Secrecy
Dictatorships are very
secretive because they want to retain as much decision-making power
as they can without interference from the people at large. Under
authoritarian governments, the
press is tightly controlled. Information, often seriously
misleading, is doled out sparingly. The population is meant to remain
in the dark about the government's
actions.
Government secrecy is meant to
circumvent popular control. It thereby serves to weaken democracy and
to make democratic institutions ineffective.
Governments have many reasons
for secrecy. If ministers or high-ranking generals are involved in
corrupt practices, in transferring government funds to their private
accounts, they clearly do not want this publicized. If governments
act illegally, or if their actions are known to be widely unpopular,
they will try to keep them secret. Governments expand the range of
policy options for themselves when they conceal their actions. What
citizens do not know, they cannot
criticize or oppose. Governments don't risk public censure as long
as their actions remain unknown.
How secretive government is, in
the US, emerges from
time to time when one little secret leaks out. The newspaper divulged
recently that in the early 2000s the CIA sent a number of men,
suspected of planning terrorist acts, to a Polish prison where they
were interrogated and tortured. On the same day the newspapers
mentioned a secret area at Guantánamo Bay, called “Camp 7”, that
had previously been concealed from the general public.
Inmates of the Guantanamo
complex have been on hunger strikes for a long time but the press
does not cover that, in order to deprive the public of understanding
of Guantanamo,
and in order to deprive those hunger strikes of influence on public
opinion.
And then, of course, there is
the NSA scandal and the disclosure of massive government surveillance
of US citizens.
Our government does not want it
to be known that they practice torture. They want to conceal that
treatment of prisoners in Guantánamo Bay is as harsh and illegal as
the treatment of prisoners by other countries, whom we publicly
chastise for human rights violations. They most definitely did not
want us to
know that they keep track of all our telephone calls, and keep
mountains of other information about each of us.

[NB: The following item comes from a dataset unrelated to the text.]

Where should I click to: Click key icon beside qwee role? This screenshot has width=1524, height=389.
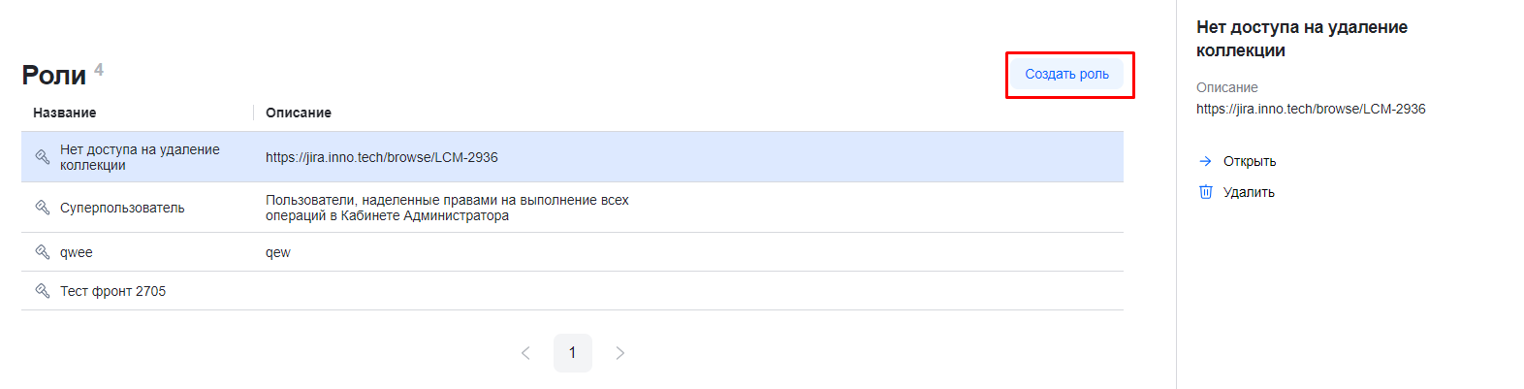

But we brag a lot about our
democracy and admonish other countries to follow our shining example.
Only yesterday, Vice-President Biden, visiting in Beijing, publicly
criticized the President of China for restricting the activities of
US journalists over there. You would think that our government would
be much more restrained in keeping secrets than they actually are.
But the reality is that there are some 1,271 government
organizations and 1,931 private companies working on programs related
to counter terrorism, homeland security and intelligence in about
10,000 locations across the United States. An estimated 854,000
people, nearly 1.5 times as many people as live in Washington, D.C.,
hold top-secret security clearances.
From time to time the top dogs
in that vast and secretive bureaucracy come
before the public with
stories that these hidden efforts have rendered our country much
safer in a very dangerous world. Support for this story is,
unfortunately, classified so we
just have to take their
word for it.
The truth is that our
government is steadily undermining our democracy. Citizens
uninformed about large areas of government activity cannot influence
government policy. Instead of active independent citizens, we are a
manipulated mass of followers. Our
government holds us,
its citizens, in contempt when it conceals its actions from us.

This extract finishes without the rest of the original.